En conséquence, il convient de confirmer la décision des premiers juges d’instituer une curatelle de représentation et de gestion en faveur de la recourante et de la confier à un professionnel.
4. En conclusion, le recours, manifestement infondé, doit être rejeté et la décision entreprise confirmée.
L’arrêt peut être rendu sans frais judiciaires de deuxième instance (art. 74a al. 4 TFJC [tarif du 28 septembre 2010 des frais judiciaires civils ; BLV 270.11.5).
Il n’y a pas lieu à l’allocation de dépens, les autres parties à la procédure n’ayant pas été invitées à procéder.
Par ces motifs,
la Chambre des curatelles du Tribunal cantonal,
statuant à huis clos,
prononce :
I. Le recours est rejeté.
II. La décision est confirmée.
III. L’arrêt est rendu sans frais judiciaires de deuxième instance.

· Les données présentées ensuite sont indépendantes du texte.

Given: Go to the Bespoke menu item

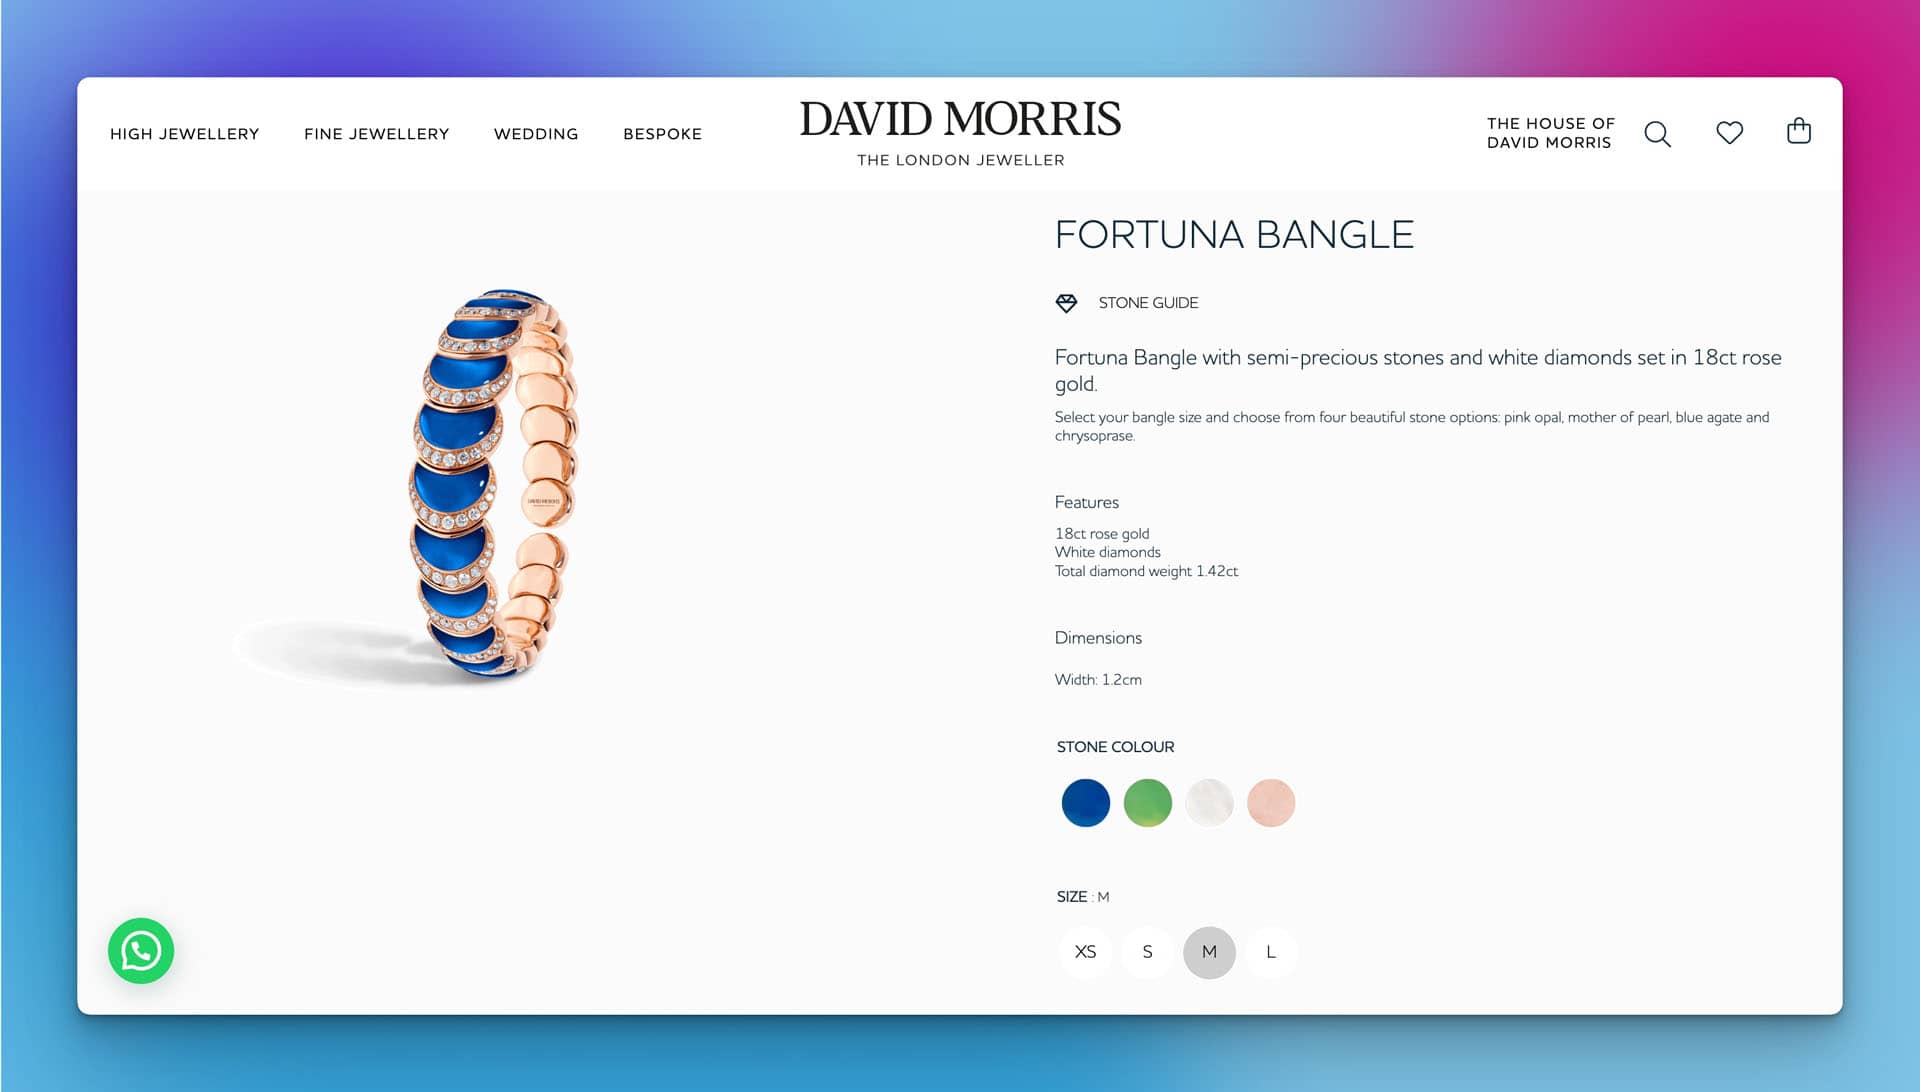Looking at the screenshot, I should (662, 134).
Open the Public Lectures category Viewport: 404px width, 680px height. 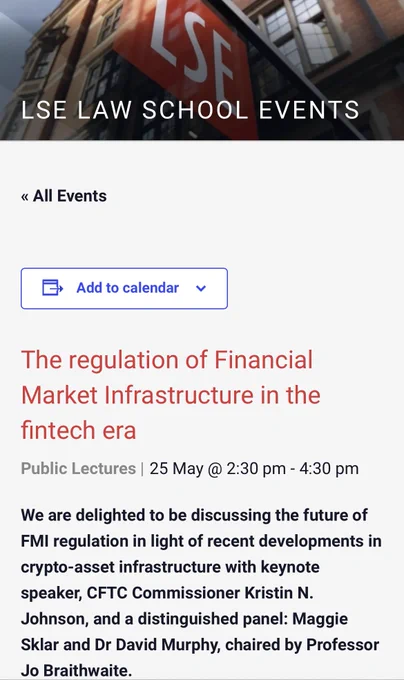click(x=78, y=469)
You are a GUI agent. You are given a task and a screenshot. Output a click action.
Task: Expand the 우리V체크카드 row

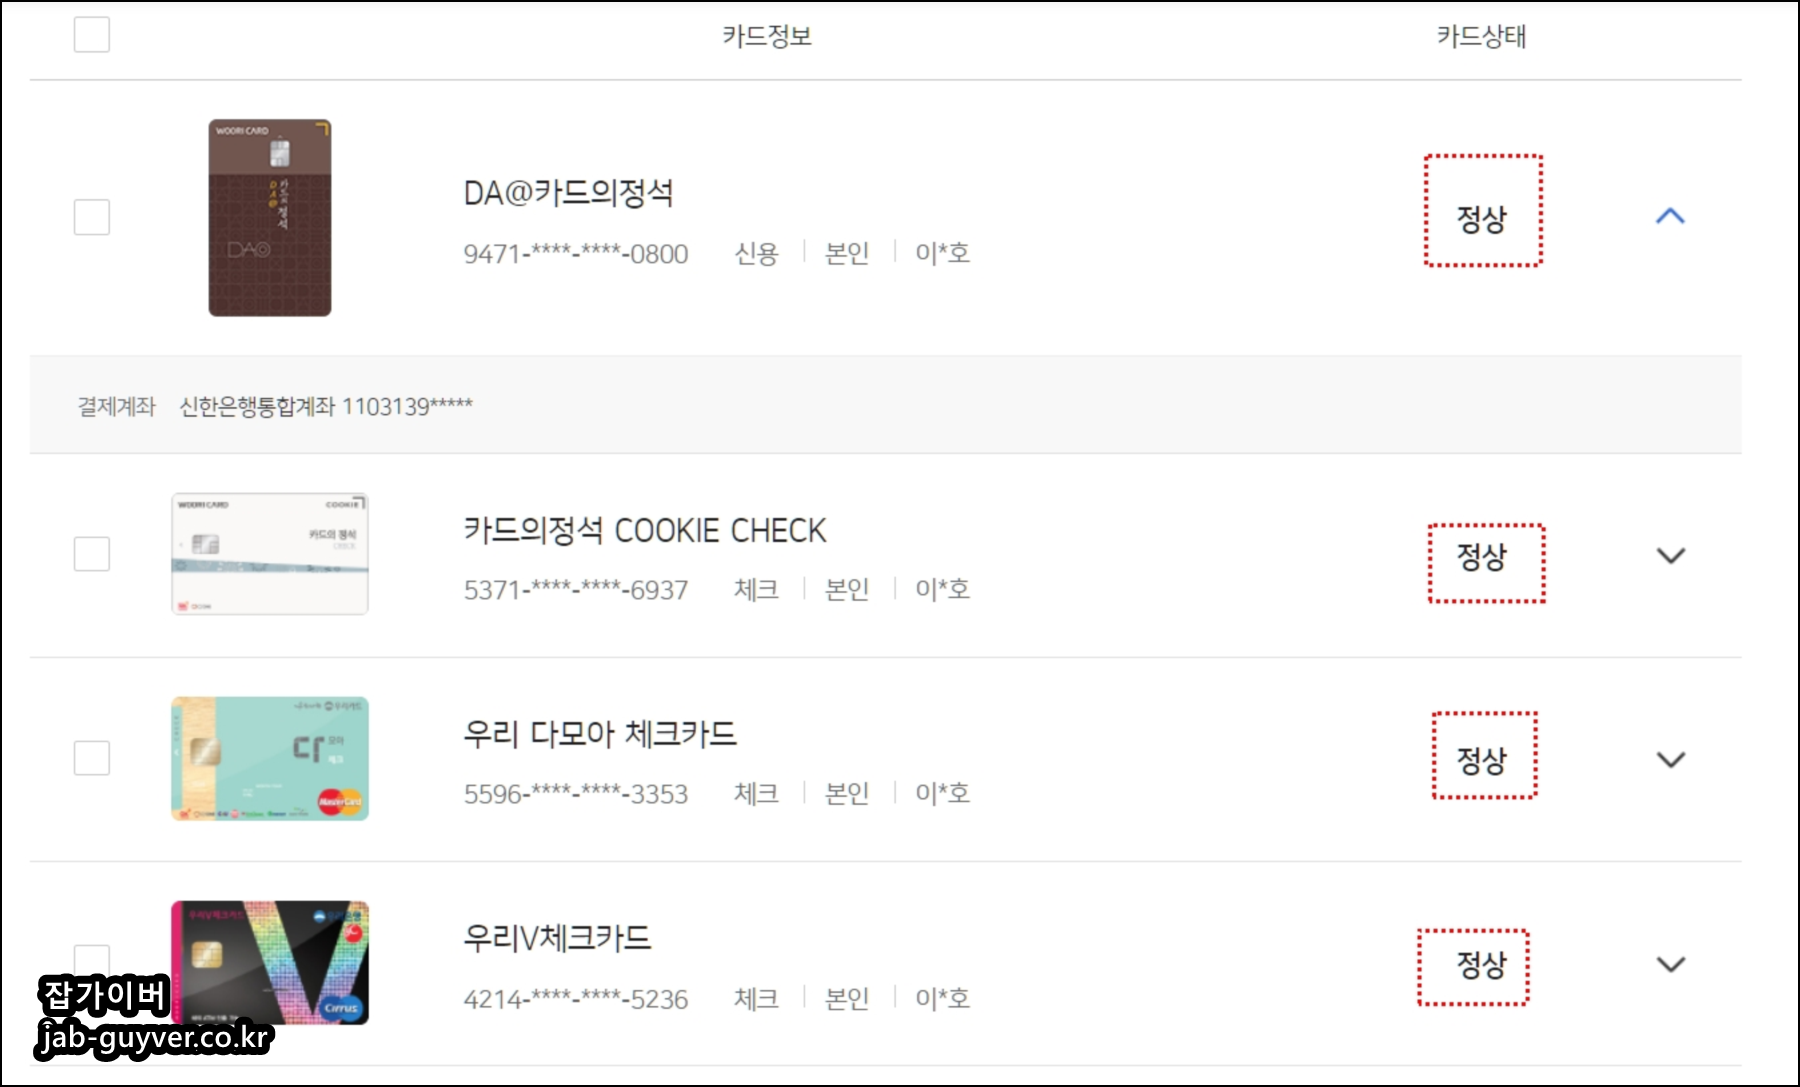1671,964
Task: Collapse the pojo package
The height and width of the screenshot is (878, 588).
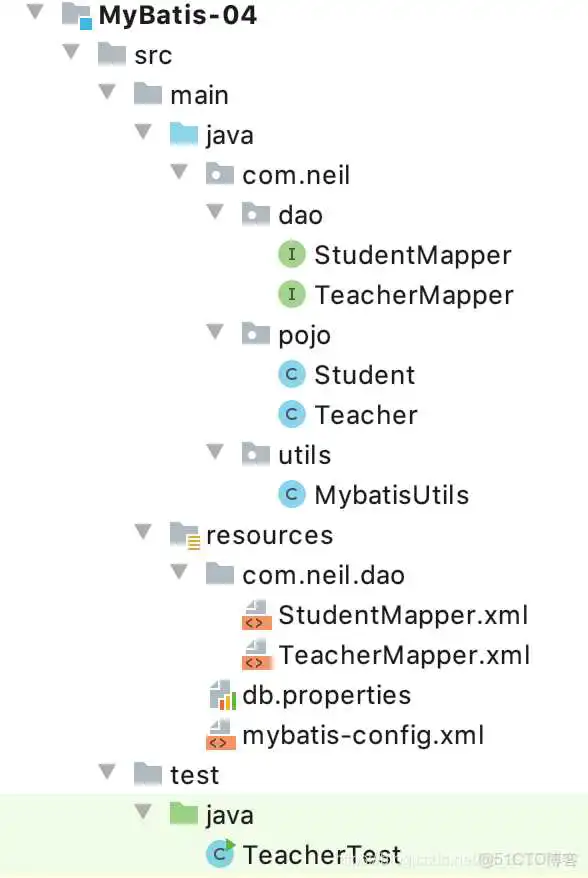Action: pos(214,334)
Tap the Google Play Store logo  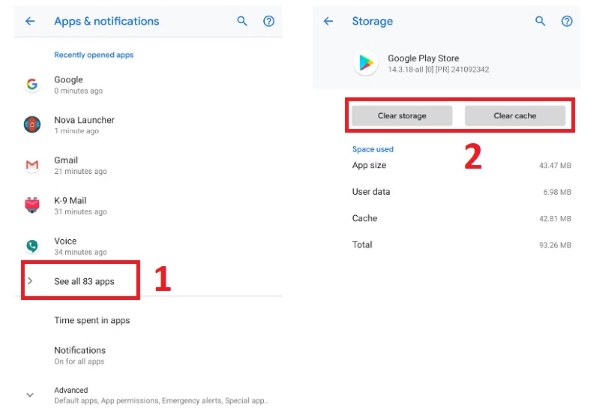click(367, 63)
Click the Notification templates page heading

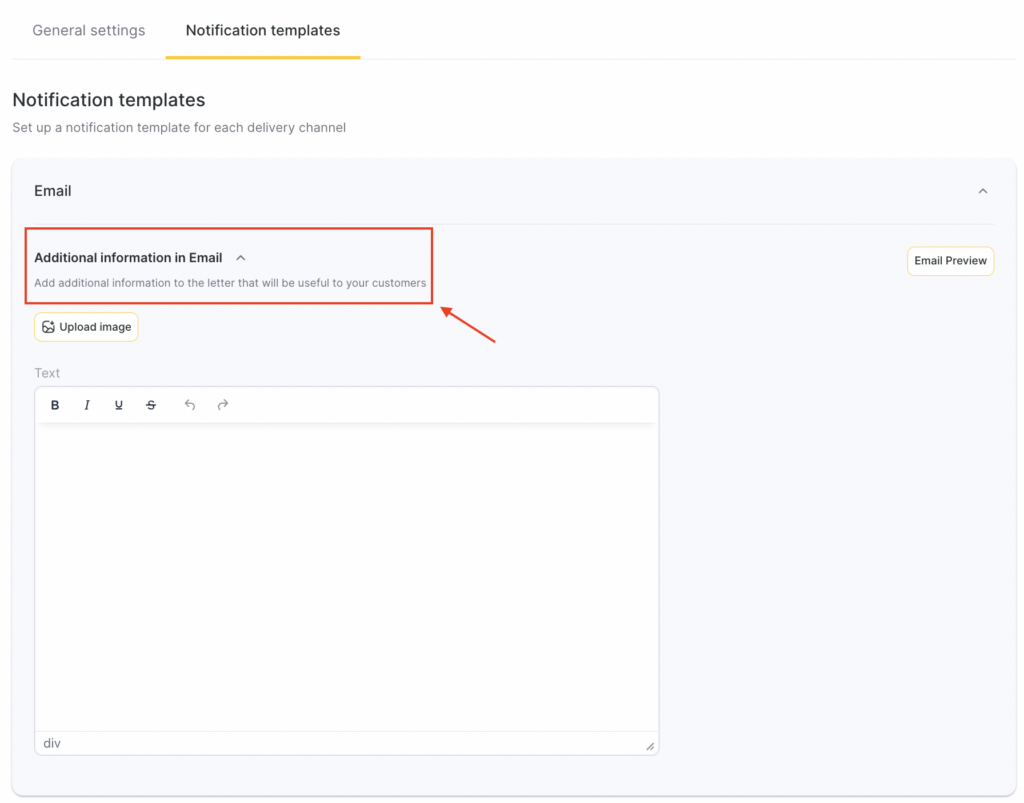click(x=109, y=100)
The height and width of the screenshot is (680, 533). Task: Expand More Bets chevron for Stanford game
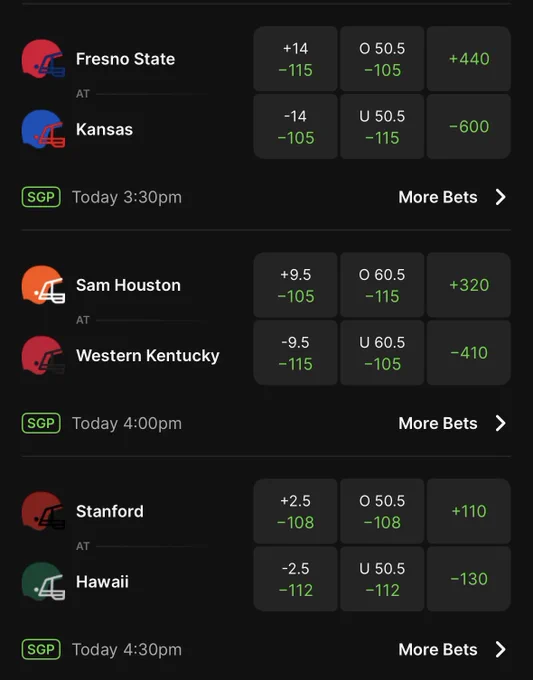(501, 649)
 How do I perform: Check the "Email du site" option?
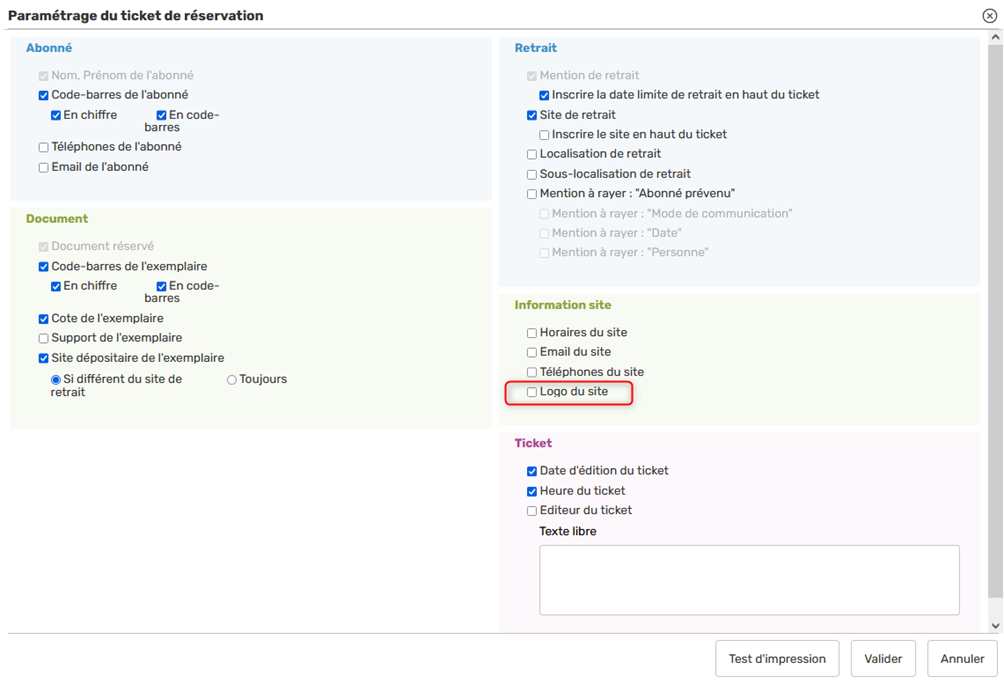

La présidente : Le greffier :
Du
L'arrêt qui précède, dont la rédaction a été approuvée à huis clos, est notifié à :
‑ A.V.________,
- SCTP, à l’attention de Mme [...],
‑ B.V.________,
- CHUV,
et communiqué à :
‑ Mme la Juge de paix du district de l’Ouest lausannois,
- CSR de [...],
- CMS de [...].
par l'envoi de photocopies.
Le présent arrêt peut faire l'objet d'un recours en matière civile devant le Tribunal fédéral au sens des art. 72 ss LTF (loi du 17 juin 2005 sur le Tribunal fédéral – RS 173.110), cas échéant d'un recours constitutionnel subsidiaire au sens des art. 113 ss LTF. Ces recours doivent être déposés devant le Tribunal fédéral dans les trente jours qui suivent la présente notification (art. 100 al. 1 LTF).